As a fan of Helen Macdonald’s lovely memoir H is for Hawk, I was happy to receive Vesper Flights, a collection of her new and previously published essays, for Christmas. If you have read any of Macdonald’s work, you will know that she is an acutely personal writer, connecting her thoughts about nature to deeper personal feelings, and even modern issues and current events.
Vesper Flights comprises 41 individual essays, so if you want to dip your toe into Macdonald’s writing, and maybe generate a little nature love along the way, this book is a good place to start. I tend to be a cover-to-cover book reader, but it’s not necessary here. The essays in this collection are diverse, ranging from “Inspector Calls” in which Macdonald observes a moving interaction between an autistic boy and the author’s pet parrot; to “Swan Upping,” where the author seeks comfort in the wake of the Brexit vote by researching the traditional swan census that takes place along the Thames; to “Hares,” which is, unsurprisingly, a study of England’s “magical” lagomorphs.
One of the essays I particularly enjoyed is “Eclipse.” Having witnessed first-hand the full solar eclipse that travelled across the United States in August 2017, I embraced Macdonald’s description of the moment the sun disappears: “I stare at the sky as the sun slides away, and the day does too, and impossibly, impossibly, above us is a stretch of black, soft black sky and a hole in the middle of it. A round hole, darker than anything you’ve ever seen, fringed with an intensely soft ring of white fire. Applause crackles and ripples across the dunes. My throat is stopped. My eyes fill with tears. Goodbye, intellectual apprehension. Hello, something else entirely.” Weighty reflection on natural occurrences is Macdonald’s trademark: she takes an ordinary (or not so ordinary, in the case of an eclipse) interaction with nature and uses it to explore human emotion and experience.
Another particularly relatable essay for me was “The Falcon and the Tower,” in which the author describes a birdwatching expedition at a Dublin power station. It seems an unlikely place to look for wildlife, but her guide directs her attention to a majestic peregrine falcon, whose hunting territory comprises city streets, golf courses, and estuaries. “What we are watching is a small, feathered rebuke to our commonplace notion that nature exists only in places other than our own, an assumption that seems always one step towards turning our back on the natural world, abandoning it as something disappearing or already lost.”

(Data extracts)
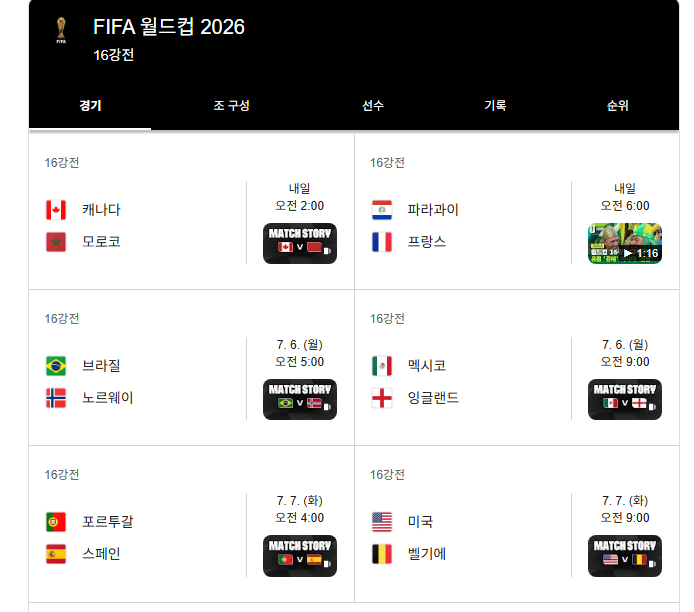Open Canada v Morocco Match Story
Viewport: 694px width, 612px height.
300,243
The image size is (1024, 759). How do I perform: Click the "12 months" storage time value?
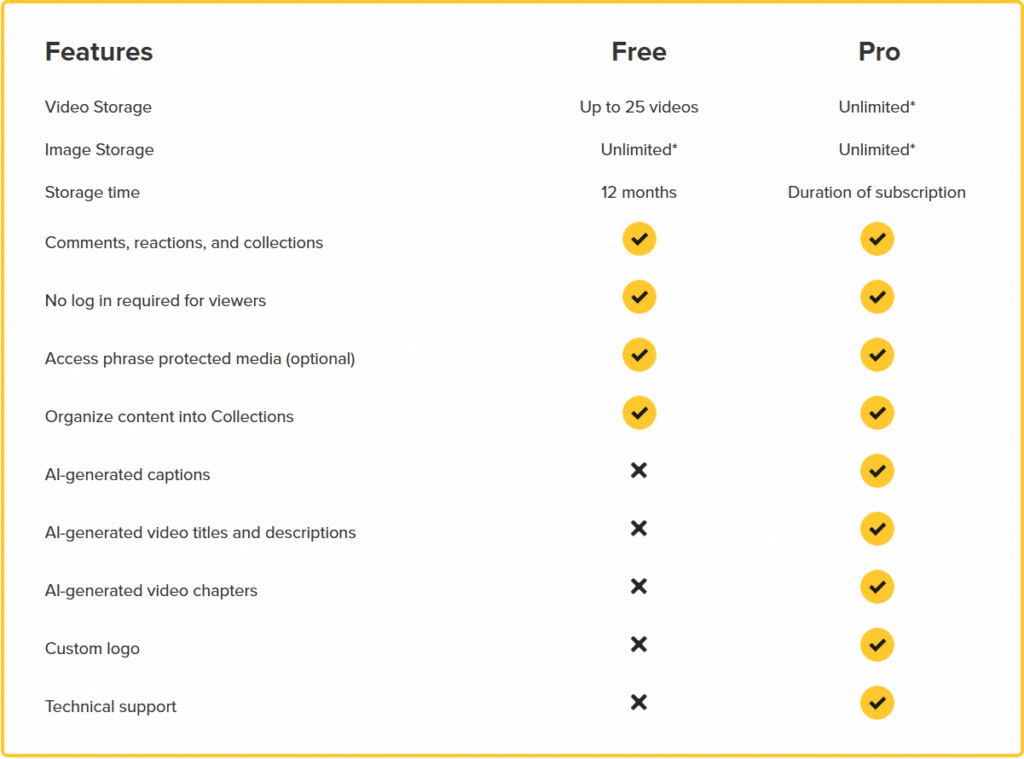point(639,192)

(What the exercise asks)
In the book review, which essay has Macdonald researching the traditional swan census on the Thames after the Brexit vote?

(Result of the task)
"Swan Upping"